Cisco said it is the provider of the IP video network infrastructure and video encoding technology that NBC is using to transmit its coverage of the 2008 Beijing Olympic Games, which start Friday.
Cisco said the trans-ocean network powered by Cisco will enable the transfer of gigabyte-sized files between Beijing, New York and Los Angeles. NBC personnel in New York and Los Angeles will use Cisco equipment to edit video from Beijing and deliver it to TVs, PCs and smartphones.
In previous Olympics, NBC staff had to work from videotapes to add graphics and captions to event shots, Cisco explained. With the current set-up, using a file-based workflow for shot selection, the network can select shots and distribute them to affiliates even before an event is finished.
“With the Cisco network solution, we’ve achieved the Holy Grail of digital video, which is the ability to perform shot selections on low-resolution files and extract high-resolution material from those files even as they are being recorded. That is a huge accomplishment,” said Craig Lau, vice president for Information Technology with NBC Olympics.
Viewers of NBC’s coverage of the Beijing Olympic Games will be able to use their PCs and laptops to access 2,200 hours of video that they can playback on-demand, as well as 3,000 hours of highlights, rewinds, encores and scoring results. Individuals will also be able to watch video and view results on their smartphones.

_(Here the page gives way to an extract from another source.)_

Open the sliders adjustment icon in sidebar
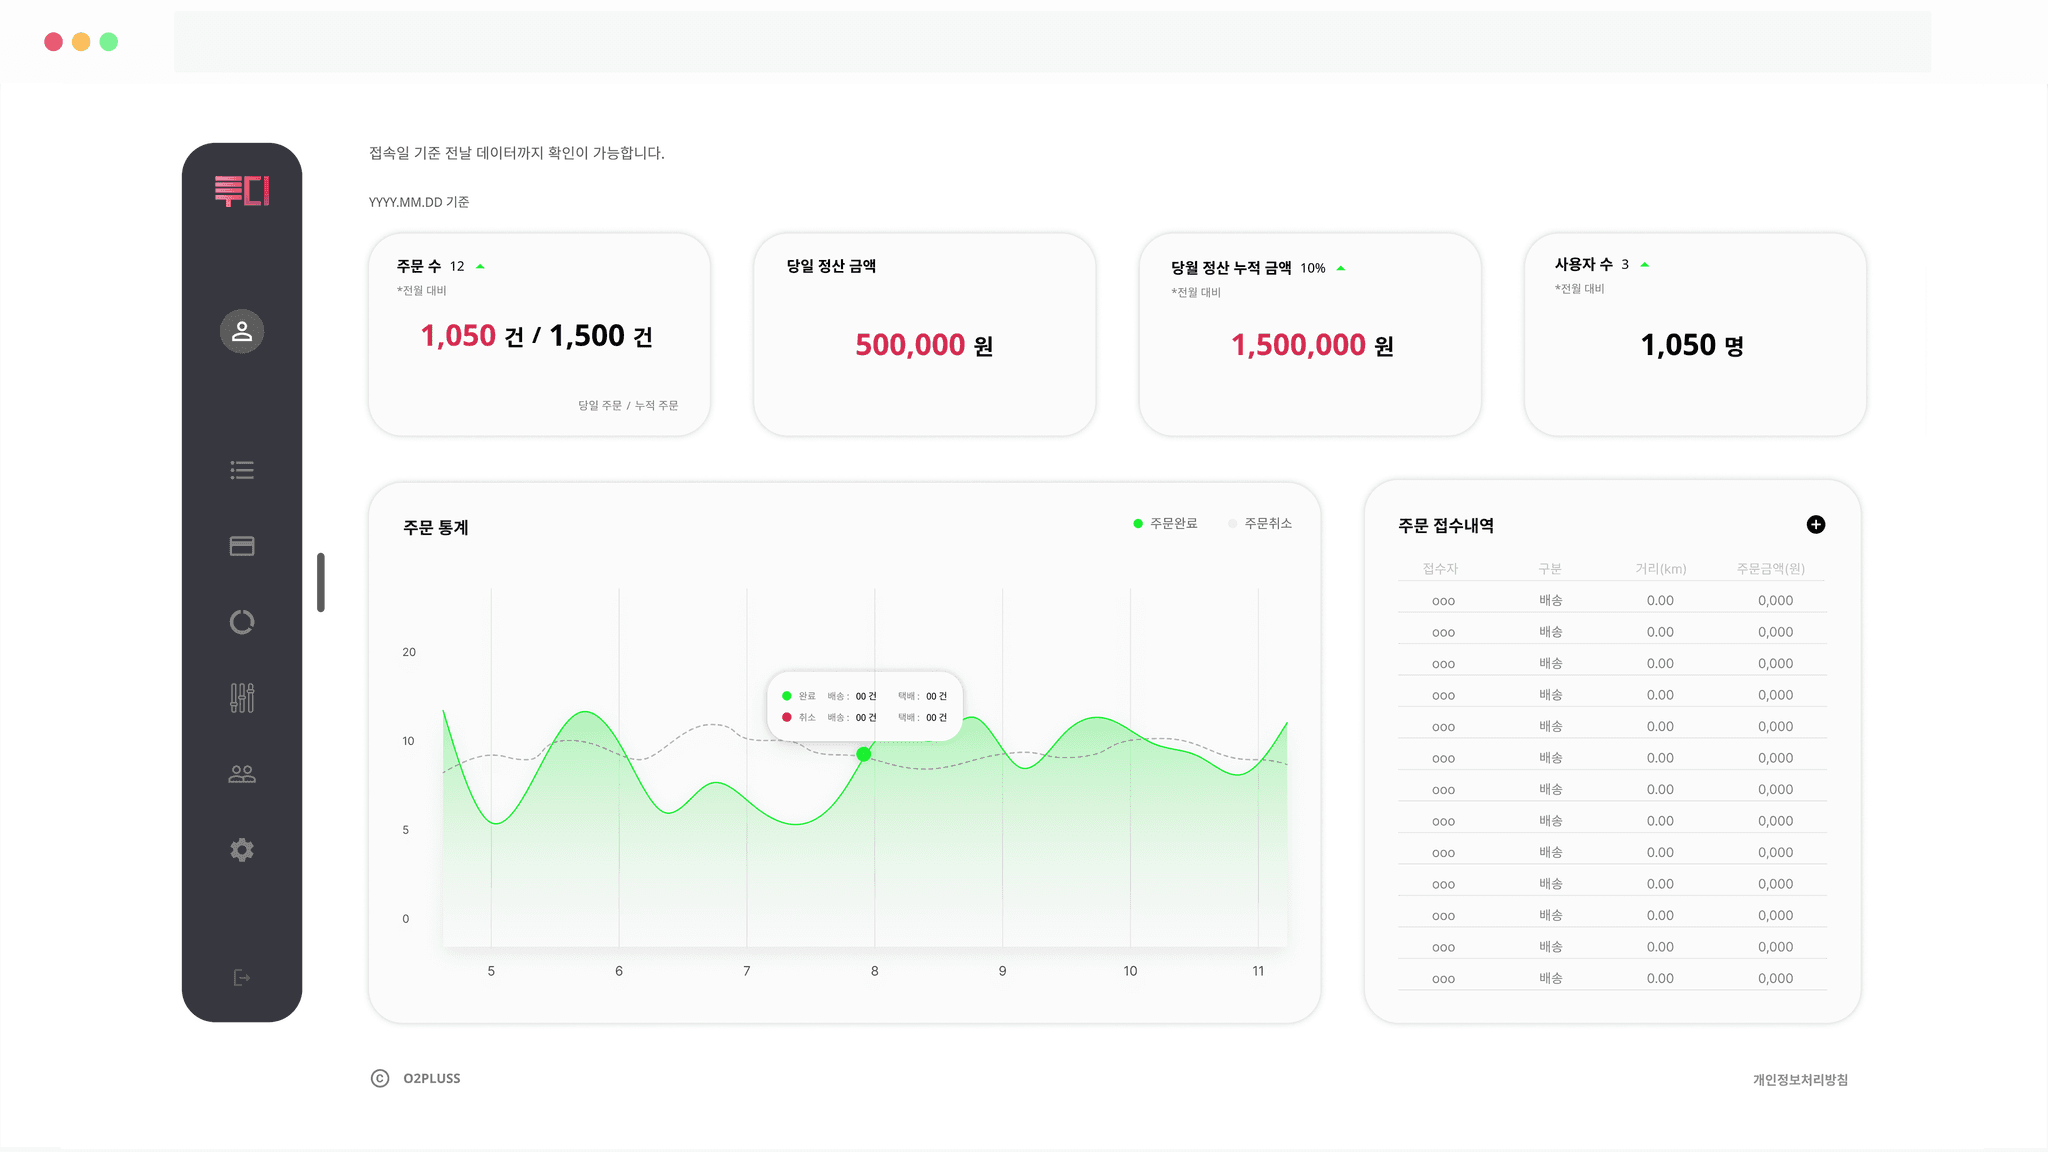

“We are making broadcast history, executing the creation, management and distribution of digital video in a way that’s never been achieved before,” said Tony Bates, senior vice president and general manager of the Cisco Service Provider Group. “We are entering the visual-networking era where video changes everything, especially the way people connect with the Olympic Games. The Olympics is all about the experience. The next best thing to being in Beijing is to be able to see the event coverage. This year, not only are thousands of hours of Olympic coverage being transmitted in real time, but Cisco’s IP video network and encoding technologies are also giving people the ability to access hundreds of event videos on-demand using their PCs, laptops and mobile devices for an unprecedented Olympic experience anywhere, anyplace, anytime.”